Eytan’s birth triggered a relapse of a chronic illness so I wasn’t able to return to my telecommuting job. Desperate to keep some semblance of my former self, I continued to volunteer at the JCC doing whatever work needed to get done, usually with Eytan sleeping beside me.
Two things happened when Eytan turned 1: After seeing several doctors it became clear that my illness was going to require long-term medication with significant side effects, and after much soul-searching, I decided to not look for full-time work—the cost of two small children in daycare plus the stress on my health would be too much.
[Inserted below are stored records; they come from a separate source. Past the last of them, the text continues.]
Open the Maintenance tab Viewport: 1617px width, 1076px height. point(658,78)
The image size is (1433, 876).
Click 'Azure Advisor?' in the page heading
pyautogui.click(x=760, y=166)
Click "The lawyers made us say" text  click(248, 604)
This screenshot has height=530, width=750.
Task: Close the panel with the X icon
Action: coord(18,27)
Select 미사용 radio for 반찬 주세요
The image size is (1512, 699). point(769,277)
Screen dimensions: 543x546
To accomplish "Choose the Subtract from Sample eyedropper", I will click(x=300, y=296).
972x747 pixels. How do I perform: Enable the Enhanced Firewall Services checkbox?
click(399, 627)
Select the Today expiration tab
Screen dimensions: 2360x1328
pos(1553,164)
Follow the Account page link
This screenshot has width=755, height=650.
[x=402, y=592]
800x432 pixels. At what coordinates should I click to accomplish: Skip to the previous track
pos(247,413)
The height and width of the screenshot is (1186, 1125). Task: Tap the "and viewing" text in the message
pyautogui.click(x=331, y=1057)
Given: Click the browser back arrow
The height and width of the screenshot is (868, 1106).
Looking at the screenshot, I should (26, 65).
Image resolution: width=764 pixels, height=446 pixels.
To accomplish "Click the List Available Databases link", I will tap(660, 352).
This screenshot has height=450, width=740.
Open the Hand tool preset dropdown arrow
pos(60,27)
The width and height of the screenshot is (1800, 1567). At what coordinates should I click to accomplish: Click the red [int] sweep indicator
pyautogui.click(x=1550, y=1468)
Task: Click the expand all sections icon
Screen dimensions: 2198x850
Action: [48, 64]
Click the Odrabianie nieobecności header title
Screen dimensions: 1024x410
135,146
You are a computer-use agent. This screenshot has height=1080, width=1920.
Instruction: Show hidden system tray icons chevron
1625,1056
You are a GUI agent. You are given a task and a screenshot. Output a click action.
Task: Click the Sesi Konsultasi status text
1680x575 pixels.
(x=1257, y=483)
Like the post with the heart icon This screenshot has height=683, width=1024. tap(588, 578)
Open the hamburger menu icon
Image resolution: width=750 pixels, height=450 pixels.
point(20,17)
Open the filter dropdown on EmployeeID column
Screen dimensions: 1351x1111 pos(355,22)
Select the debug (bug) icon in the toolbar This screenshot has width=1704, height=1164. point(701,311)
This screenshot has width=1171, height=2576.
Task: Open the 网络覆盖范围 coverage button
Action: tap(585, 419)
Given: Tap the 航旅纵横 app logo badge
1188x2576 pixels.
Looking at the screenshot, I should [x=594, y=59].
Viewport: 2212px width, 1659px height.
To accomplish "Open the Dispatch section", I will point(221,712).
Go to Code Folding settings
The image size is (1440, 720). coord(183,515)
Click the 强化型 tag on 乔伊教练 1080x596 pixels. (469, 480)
But, man plans, God laughs. The day after I made my decision to not return to the work force, the director of the JCC called me into his office and offered me a job. A paying job! 15-20 hours a week doing marketing, public relations, and community outreach for them. I quickly found childcare for Abby and Eytan and realized my entire paycheck was going to day care, but it didn’t matter to me. I was very committed to the JCC’s mission so I was thrilled to be a part of an organization I really believed in. In hindsight, it might have been the lowest paying job I have had as an adult, but the most meaningful.
When Eytan was 2, we moved again, and I had to leave the JCC. We followed the moving truck south to the ocean’s edge and I started over again, this time with a chronic illness and two small children. The first thing that struck me as novice southerner was how much time people spend in the summer near the water—pool or ocean—just looking for a way to cool off. I realized that in the brief interlude of a Midwest summer (here today, gone tomorrow) neither kid had ever been to a pool or a lake.
So after enrolling Abby in preschool, I signed her up for swimming lessons at the local JCC. I didn’t care if she ever became a great swimmer; I just wanted her to be able to dog paddle to the pool’s side if she accidentally fell in. Her “class” had two other 4-year-olds and a college student, Leigh, providing instruction.
Abby surprised Leigh and me when she took to swimming, well, like a fish in water. Abby had absolutely no fear of water and loved learning to swim. Leigh had a beautiful southern accent and spent all summer convincing me that she was Jewish, and that real Jews don’t have to have a Brooklyn accent. So by the side of the JCC pool while Abby was learning to swim, I started to slowly make friends and find playdates for Abby.
As time went on, Abby continued with her JCC swim lessons and then JCC swim team. I volunteered for several years as the liaison between the aquatics director and the swim team. Abby and Eytan both attempted playing on the JCC soccer team and that was when I realized neither kid was particularly good with any sport requiring coordination and a ball.
As they started elementary school, both kids spent several weeks each summer at the JCC day camp, which included instructional swim, arts and crafts, nature, gaga, and Shabbat songs and stories. When the weather cooperated, camp Shabbat would be held outside in a grove of pine trees. There was something magical about clumps of sweaty, tired kids singing songs, the younger ones cuddling with their counselors. I recruited my best babysitters from the J and now Abby is babysitting for the families whose children were her campers last summer.
Eytan has just about aged out of the J, and Abby will be spending most of her summer as a counselor at a URJ overnight camp. And now I’m suddenly without a direct connection to the JCC. But even if my kids no longer attend camp there, I know that every time I watch my daughter gleefully swim, or think back on the friends who kept me afloat through those trying years, the JCC will always hold a special place in my life. And my kids’ lives, too.